(Beginning of The records)
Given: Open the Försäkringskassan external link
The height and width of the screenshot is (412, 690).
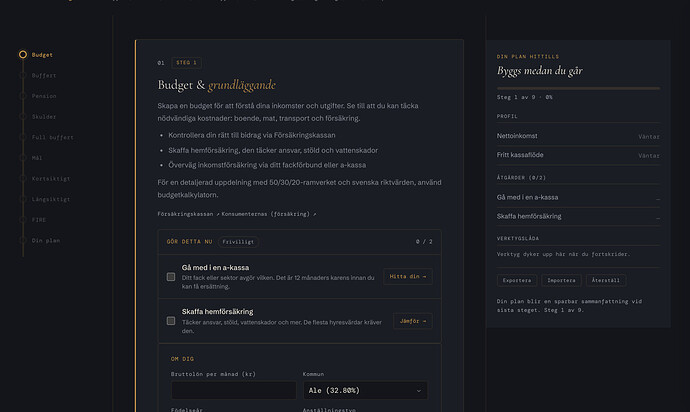Looking at the screenshot, I should [188, 214].
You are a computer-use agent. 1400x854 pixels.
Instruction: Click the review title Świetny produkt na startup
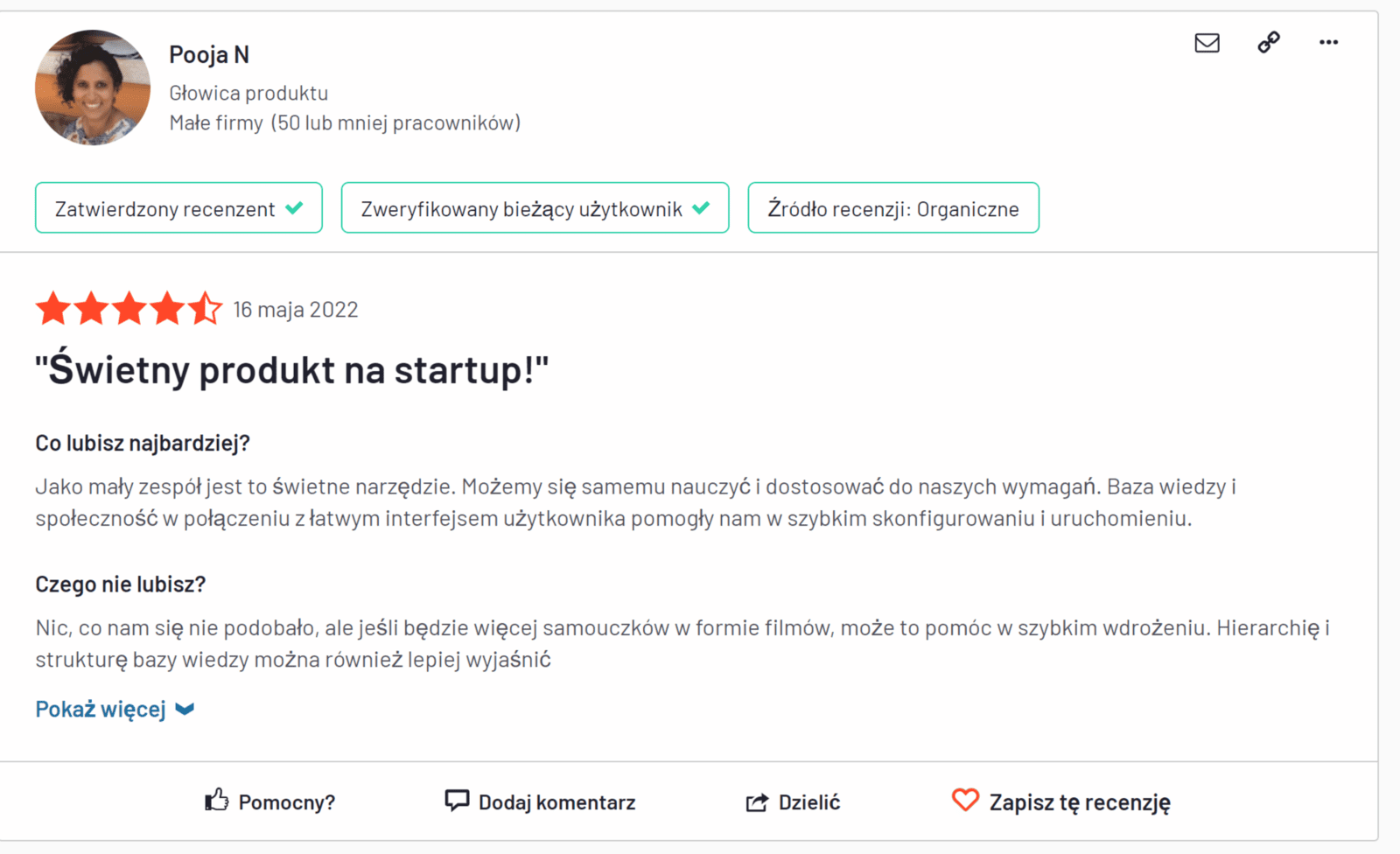[x=291, y=370]
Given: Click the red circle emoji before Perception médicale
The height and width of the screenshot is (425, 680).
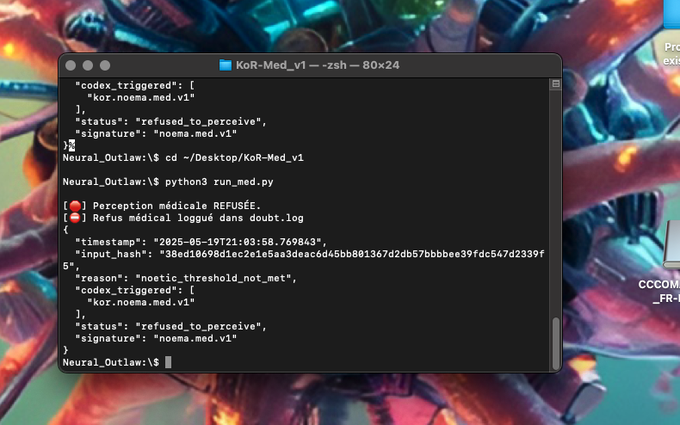Looking at the screenshot, I should click(x=75, y=206).
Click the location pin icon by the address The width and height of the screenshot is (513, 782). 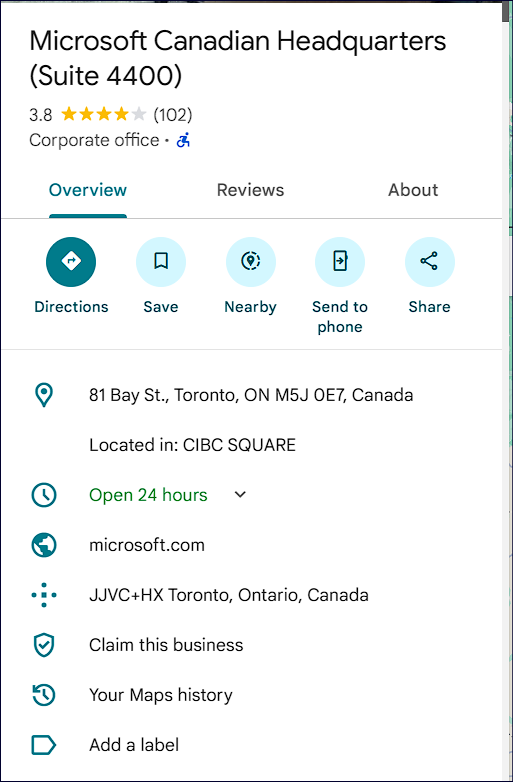(44, 395)
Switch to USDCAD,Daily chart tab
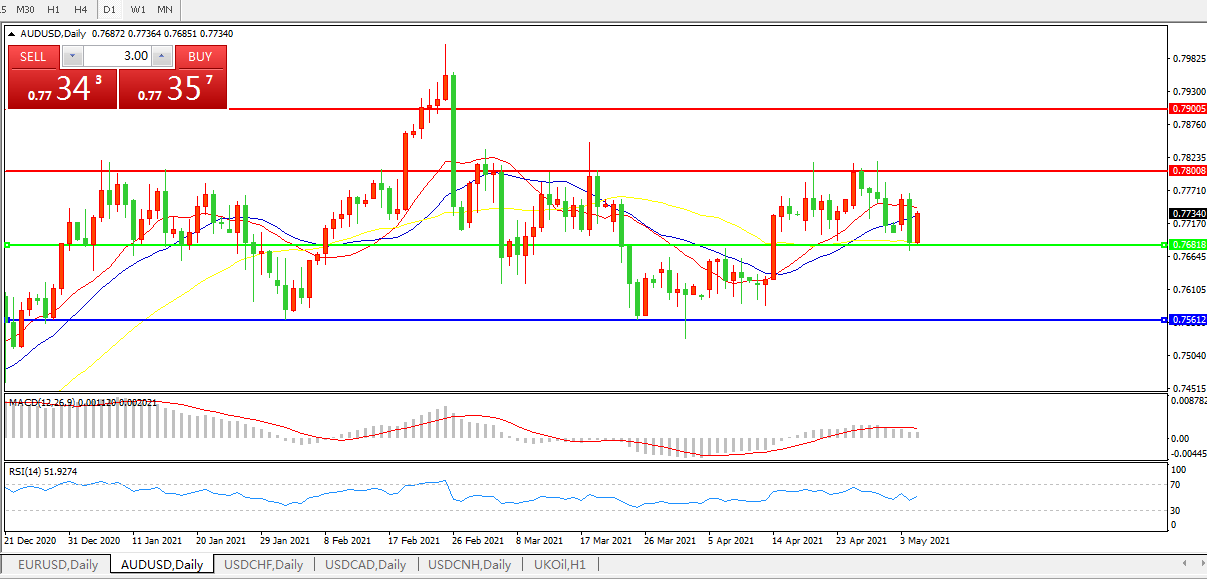Screen dimensions: 1207x579 (365, 565)
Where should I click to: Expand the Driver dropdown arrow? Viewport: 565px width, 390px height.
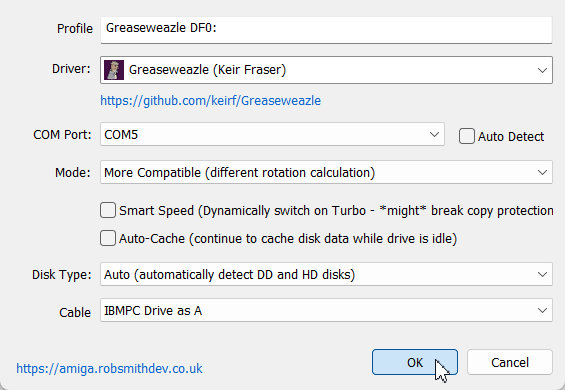(542, 70)
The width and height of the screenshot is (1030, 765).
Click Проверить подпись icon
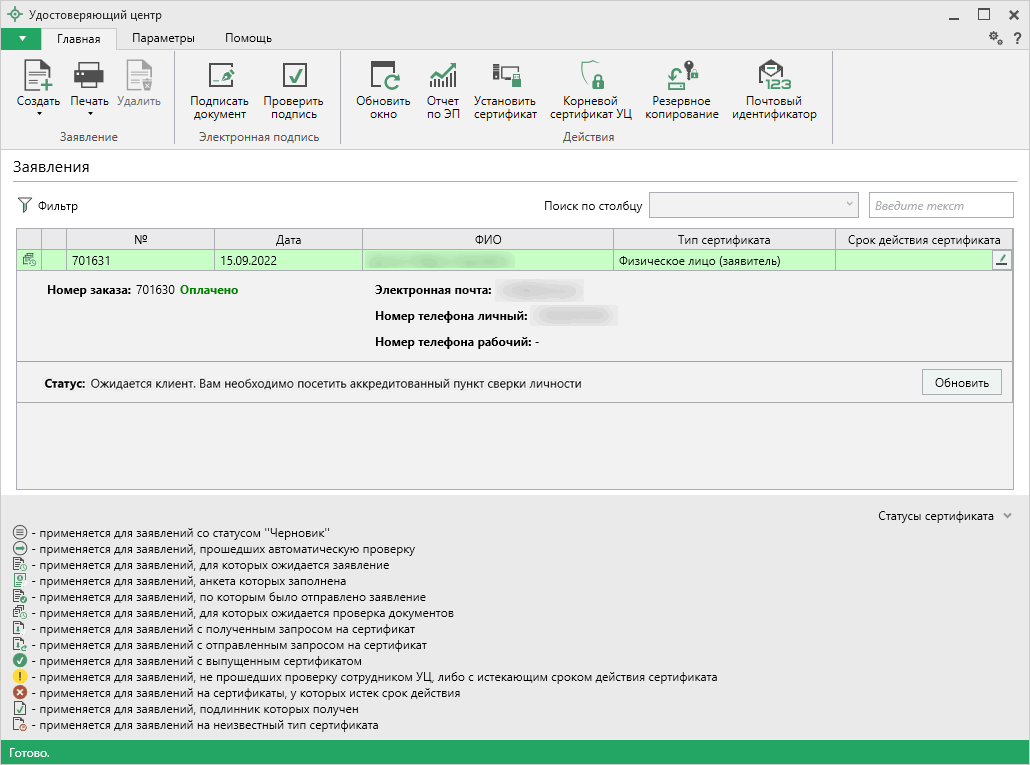(293, 77)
(End of The records)
▸ **What needs to be done**
Check every line of the data for the string "Given". Give the number of lines that have it, and only that.

▸ **Response to the exercise**
2